At its core, You Are the Snake is about violence.

Each of the nineteen stories examines violence of varying types, from the violence we do to each other to the violence our minds do to us, to the random, unspecified violence of the incalculable universe, to the intolerable violence inherent in the idea of an almighty, apathetic God, who either wants bad things to happen or doesn’t care if they do. Loosely organized in four ascending sections, from childhood to adolescence to adulthood and beyond, the collection melds into an imagistic sequence, like different episodes in the life of one person or different people in the life of one episode—an aggregate of voices, places, and forms traveling along the same raw nerve.

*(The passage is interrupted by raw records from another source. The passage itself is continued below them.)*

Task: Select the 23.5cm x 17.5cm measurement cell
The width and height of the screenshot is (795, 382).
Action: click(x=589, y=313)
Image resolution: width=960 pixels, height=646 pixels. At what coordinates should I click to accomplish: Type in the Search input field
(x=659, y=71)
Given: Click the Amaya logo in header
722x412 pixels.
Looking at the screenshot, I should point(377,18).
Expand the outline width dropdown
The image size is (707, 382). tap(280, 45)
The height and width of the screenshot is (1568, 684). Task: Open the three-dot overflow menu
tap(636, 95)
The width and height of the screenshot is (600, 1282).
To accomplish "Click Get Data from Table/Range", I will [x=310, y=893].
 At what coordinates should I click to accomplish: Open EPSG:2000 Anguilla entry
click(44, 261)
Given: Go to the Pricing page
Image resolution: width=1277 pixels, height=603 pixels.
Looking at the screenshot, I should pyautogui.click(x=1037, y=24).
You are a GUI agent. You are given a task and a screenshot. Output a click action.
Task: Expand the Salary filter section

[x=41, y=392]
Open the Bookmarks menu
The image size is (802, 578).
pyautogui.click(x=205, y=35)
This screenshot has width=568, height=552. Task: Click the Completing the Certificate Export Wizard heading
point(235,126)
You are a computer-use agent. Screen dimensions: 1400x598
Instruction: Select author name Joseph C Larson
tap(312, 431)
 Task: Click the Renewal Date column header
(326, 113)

In “The Hot Girl,” the titular hot girl, prone to violent rages, stabs her boyfriend for no real reason and feels zero remorse. The young narrator of “Pluck It Out” punches and considers drowning her trichotillomaniac best friend at the pool because she made a rude comment about her pubic hair. In “The Ryans,” two girls exact revenge on the boy who sold them oregano instead of weed by breaking into his house, trashing his room, and stabbing his desk with a hunting knife while pretending it’s him—“Stab stab stab. It felt so good. I imagined his screams.” “Roadkill” begins with the narrator accidentally killing a cat and ends with her and her friends sexually assaulting a frat boy in an alley just because they can. Dark shit. That said, Escoria’s girls are still normal teenagers. They wear short skirts and cucumber melon body spray and Hard Candy nail polish, play video games and smoke Marlboros and watch MTV. They fight their constant urges. To laugh out loud when someone dies, to crash their cars and slit their wrists. They fight the urge to murder.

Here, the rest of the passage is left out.